Question

Two co-axial solenoids are made by a pipe of cross sectional area $10 \mathrm{~cm}^{2}\( and length \)20 \mathrm{~cm}$ If one of the solenoid has 300 turns and the other 400 turns, their mutual inductance is...... (a) \(4.8 \pi \times 10^{-4} \mathrm{H}\) (b) \(4.8 \pi \times 10^{-5} \mathrm{H}\) (c) \(2.4 \pi \times 10^{-4} \mathrm{H}\) (d) \(4.8 \pi \times 10^{4} \mathrm{H}\)

Short answer

The mutual inductance between the two co-axial solenoids is (b) \(4.8π × 10^{-5} \, \mathrm{H}\).

Step-by-step solution

Calculate the self-inductance of each solenoid

First, we need to find the self-inductance L1 and L2 of the solenoids using the formula: \[L = \frac{μ₀ * A * n^2}{l}\] where μ₀ = permeability of free space = \(4π × 10^{-7} \, \mathrm{T \, m/A}\), A is the cross-sectional area of the pipe, n is the number of turns per unit length and l is the length of the solenoid. For solenoid 1 \(n_1 = \frac{300}{0.2} \, \mathrm{turns/m}\) For solenoid 2 \(n_2 = \frac{400}{0.2} \, \mathrm{turns/m}\)
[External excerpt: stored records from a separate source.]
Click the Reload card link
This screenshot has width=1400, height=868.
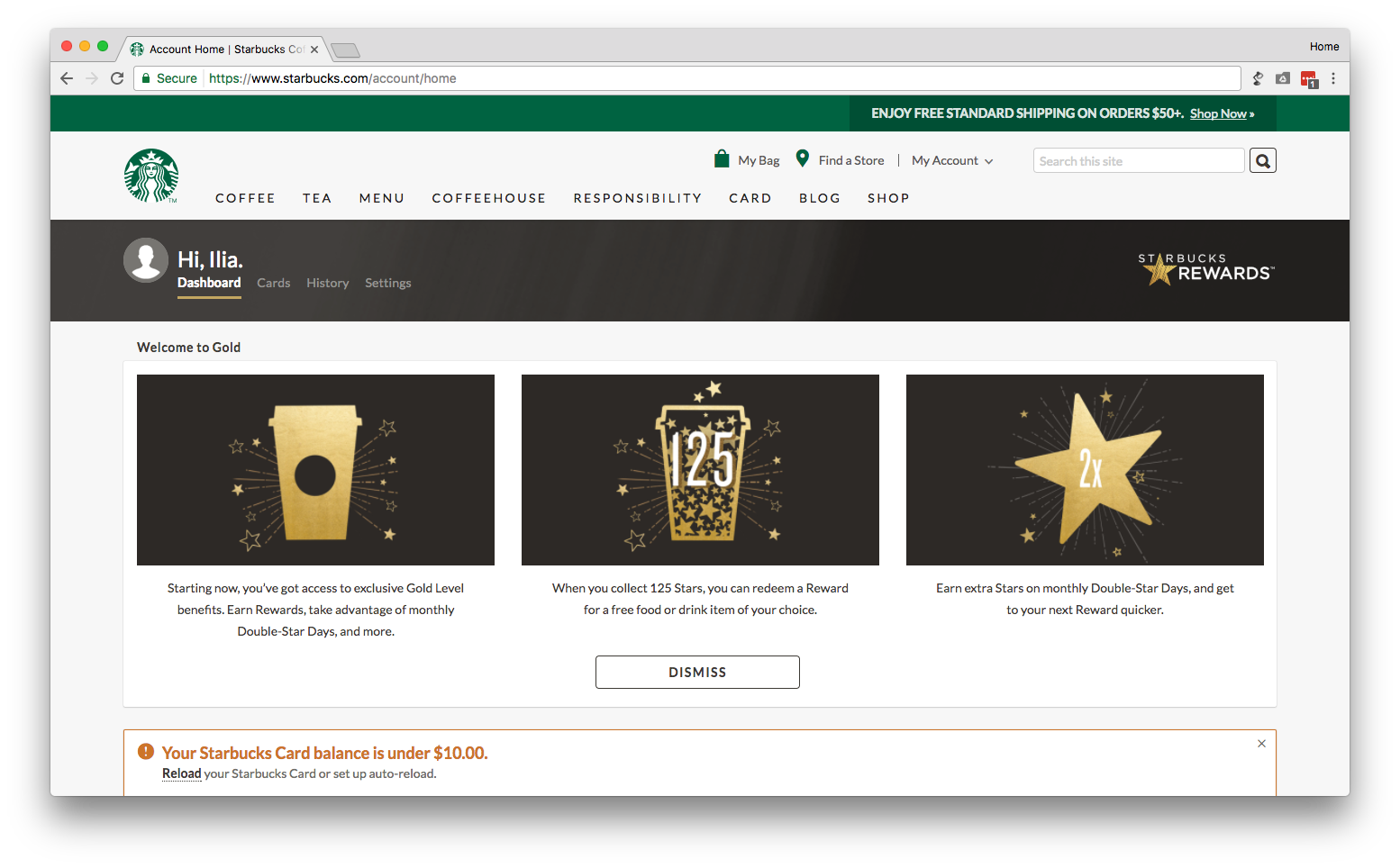coord(181,773)
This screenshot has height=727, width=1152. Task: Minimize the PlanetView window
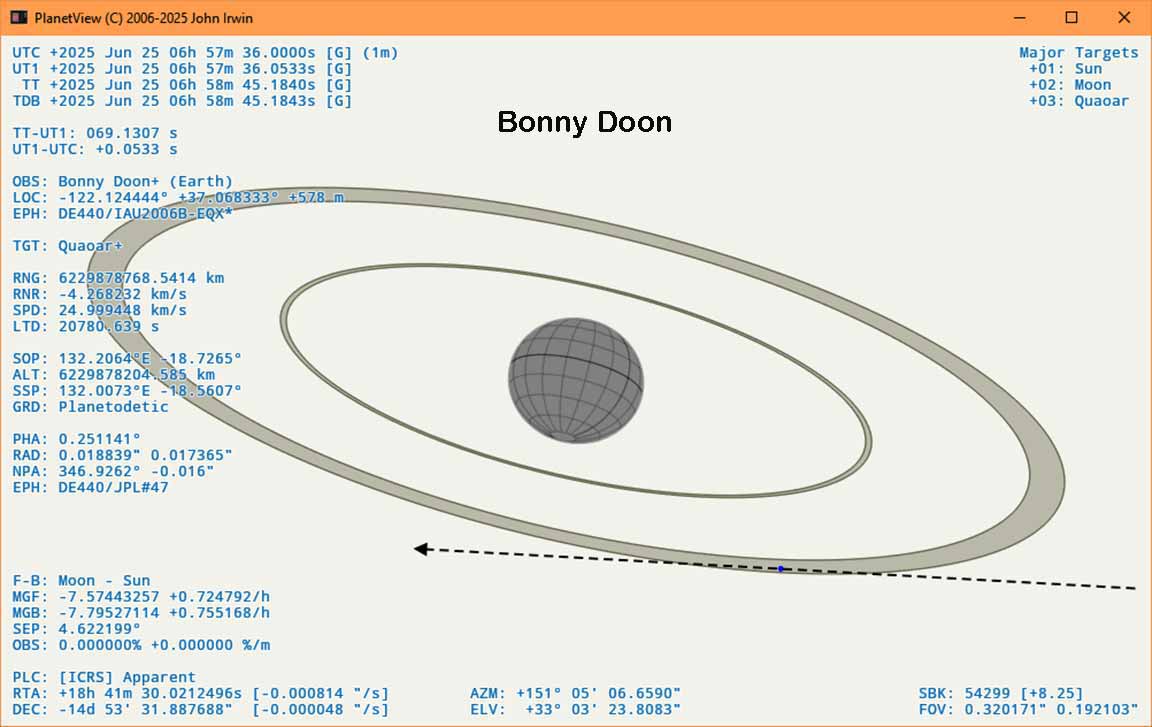[x=1020, y=17]
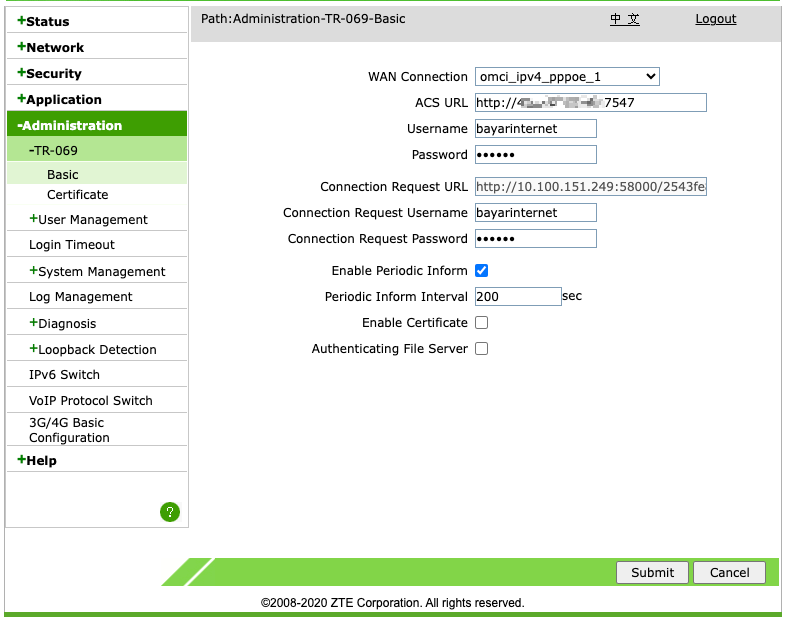Select the Log Management menu item
786x617 pixels.
click(x=80, y=297)
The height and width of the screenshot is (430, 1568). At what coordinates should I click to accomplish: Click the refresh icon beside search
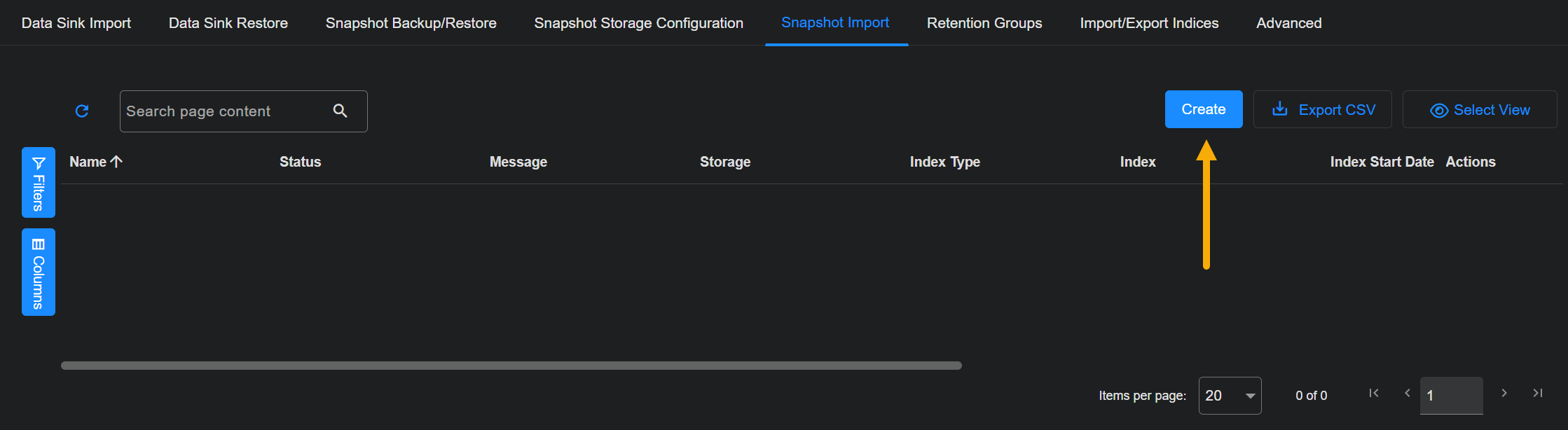(x=82, y=111)
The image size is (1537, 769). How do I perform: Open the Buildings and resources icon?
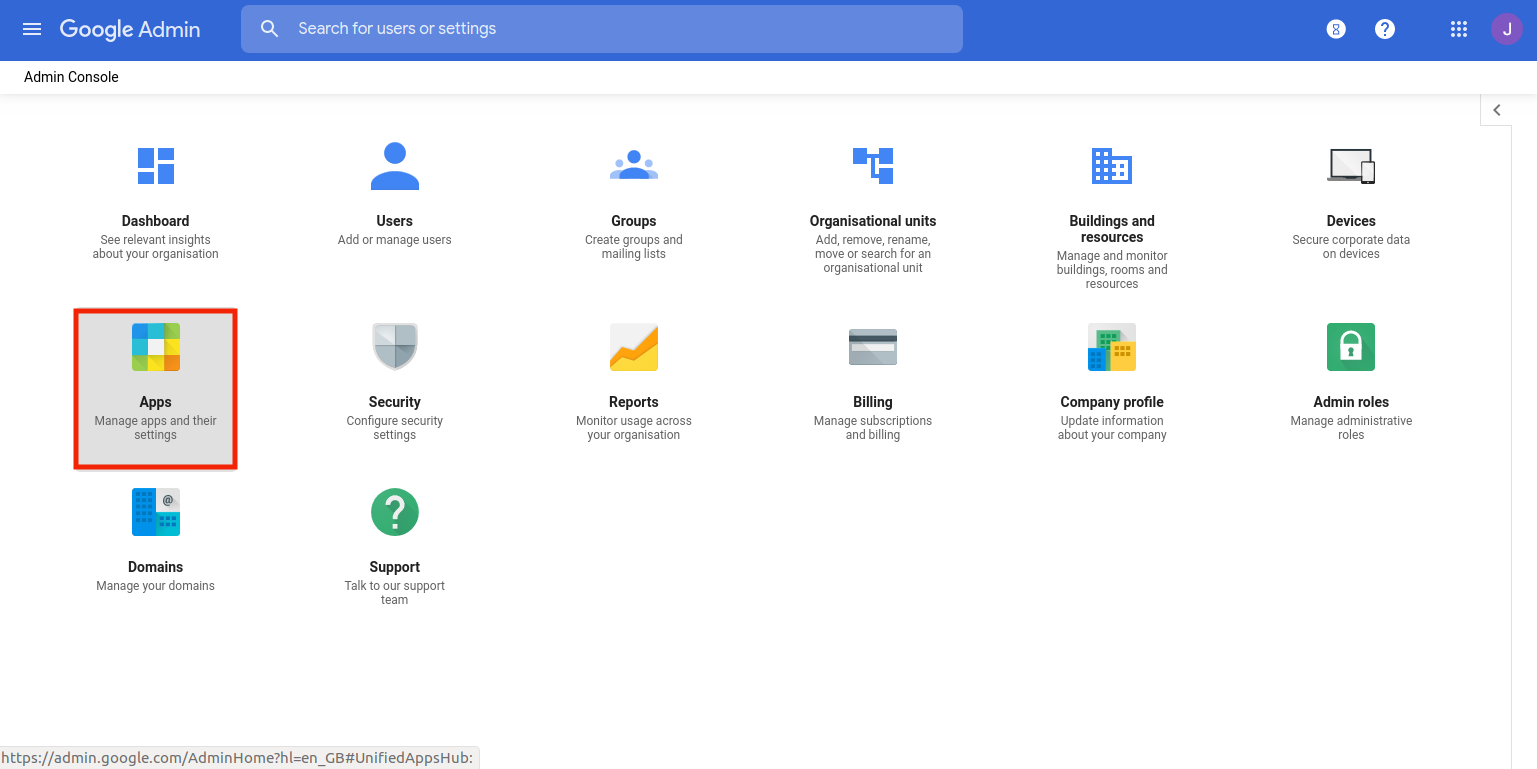tap(1112, 166)
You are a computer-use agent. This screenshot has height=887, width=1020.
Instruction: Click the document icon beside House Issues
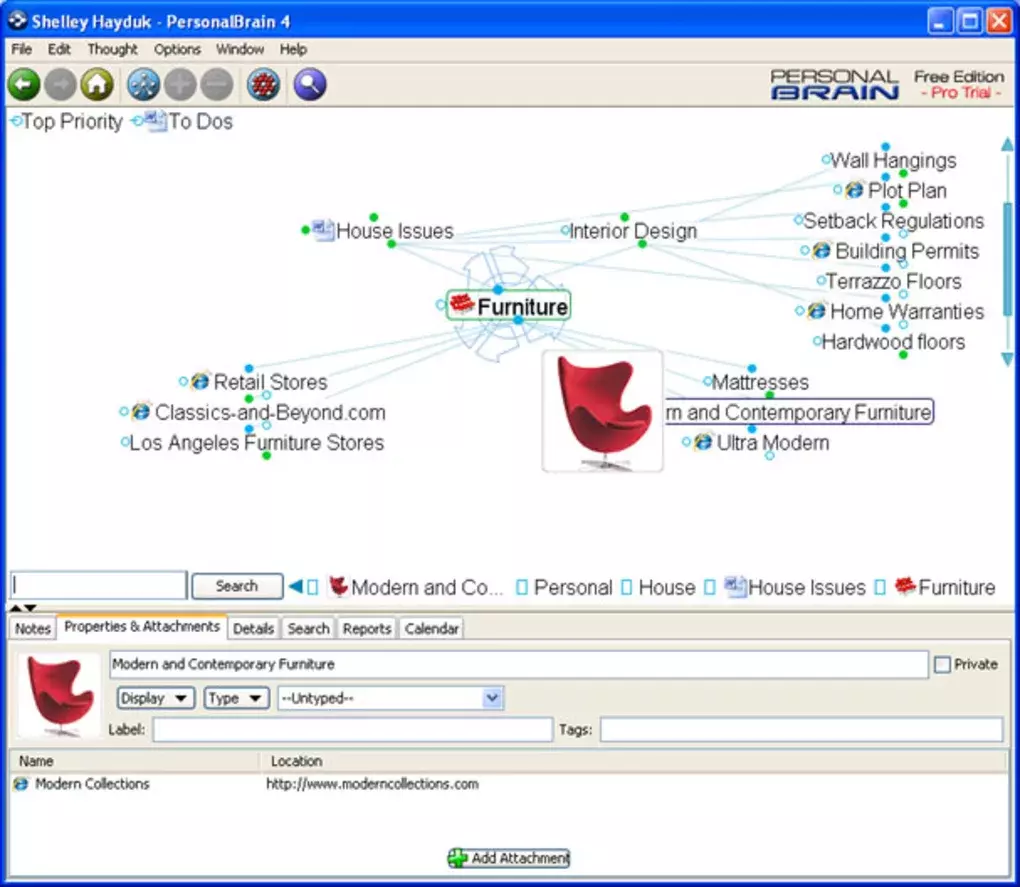coord(322,230)
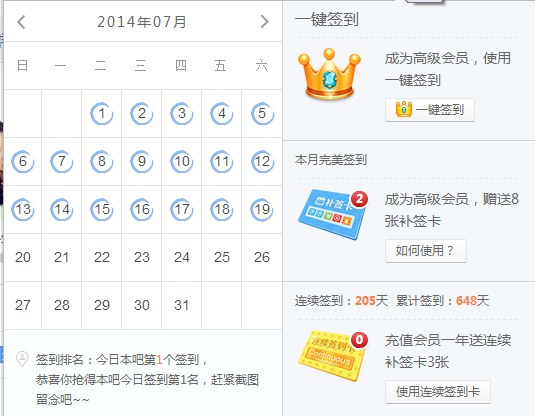This screenshot has height=416, width=535.
Task: Click the 使用连续签到卡 button
Action: point(438,392)
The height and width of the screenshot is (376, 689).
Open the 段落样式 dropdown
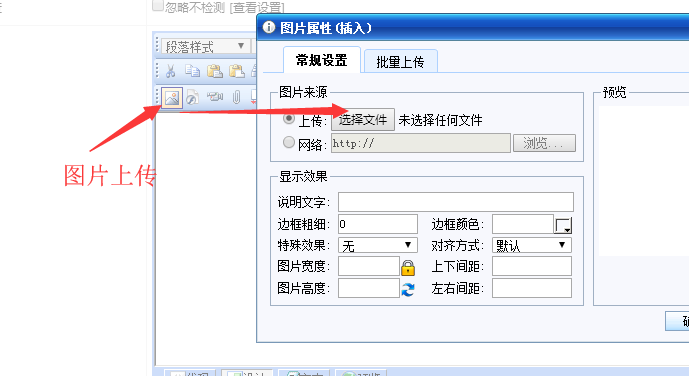pyautogui.click(x=206, y=47)
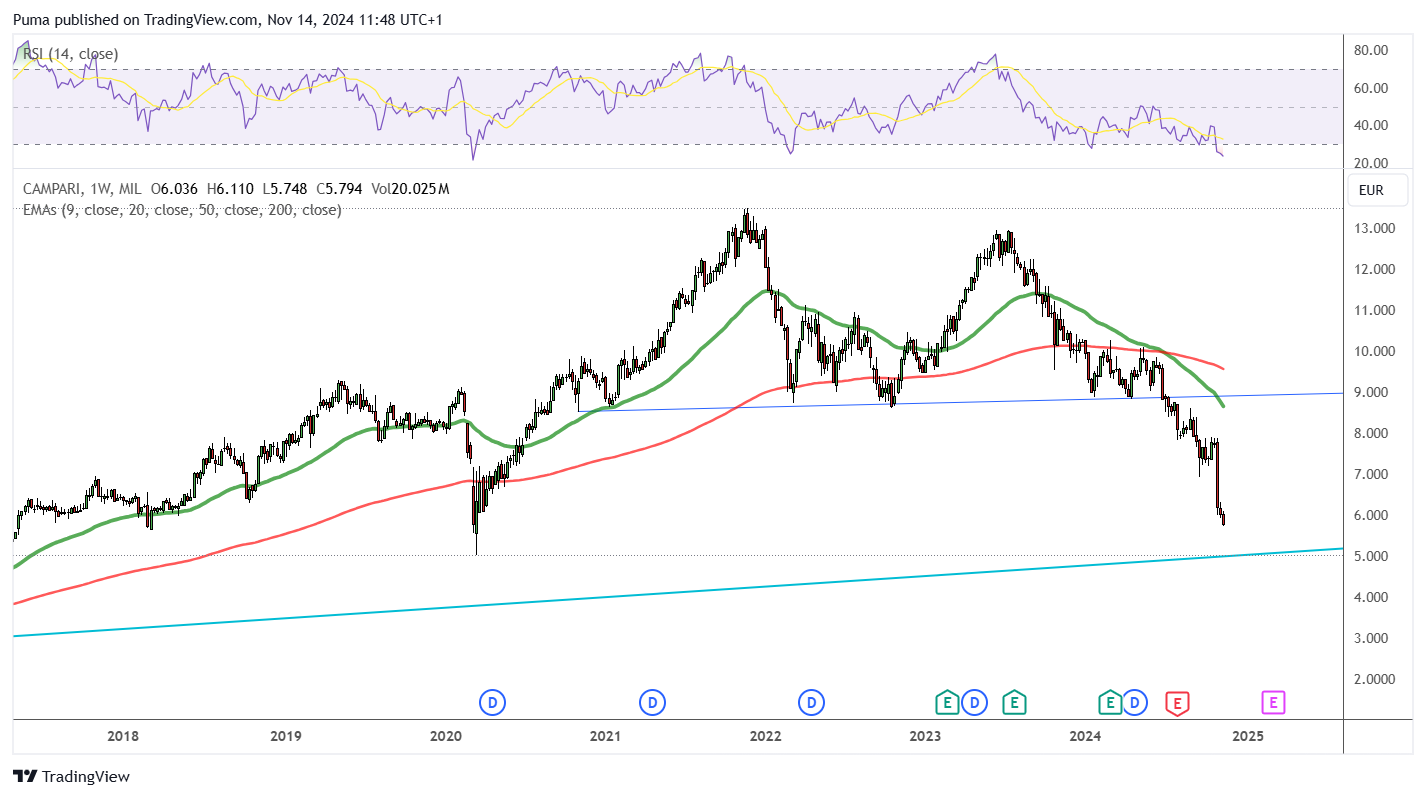Click the red earnings marker in 2024
This screenshot has height=798, width=1426.
point(1178,703)
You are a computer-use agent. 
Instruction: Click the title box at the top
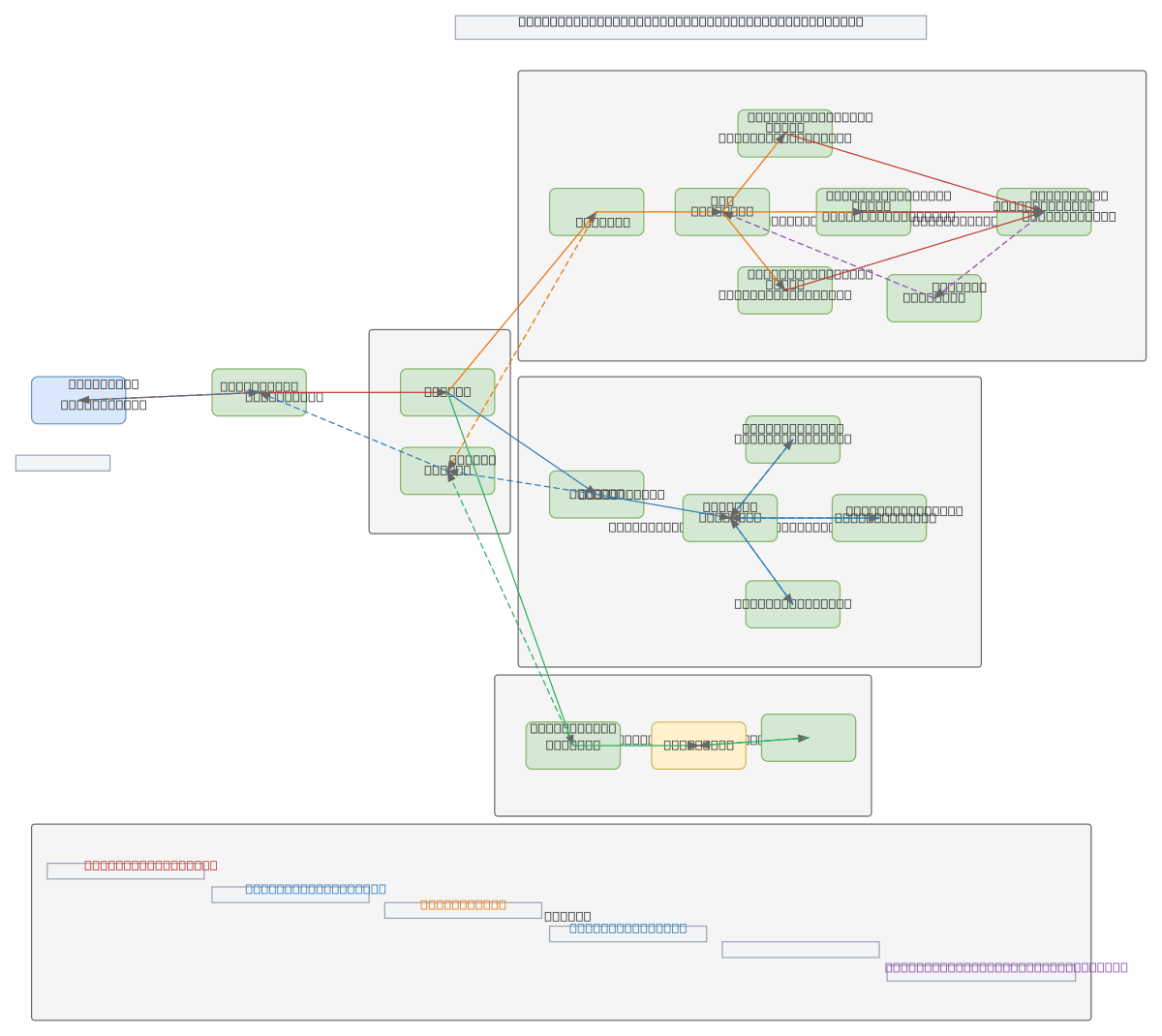coord(690,27)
Calculate the mutual inductance between the solenoids

To find the mutual inductance M, we use the following formula: \[M = \frac{μ₀ * A * n_1 * n_2}{l}\] Insert the values and perform the calculation: \(M = \frac{4π × 10^{-7} * 10^{-2} * (\frac{300}{0.2}) * (\frac{400}{0.2})}{0.2}\)

Calculate the answer

Now, simplify and solve the expression for M: \(M = 4.8π × 10^{-5} \, \mathrm{H}\) So the answer is (b) \(4.8π × 10^{-5} \, \mathrm{H}\).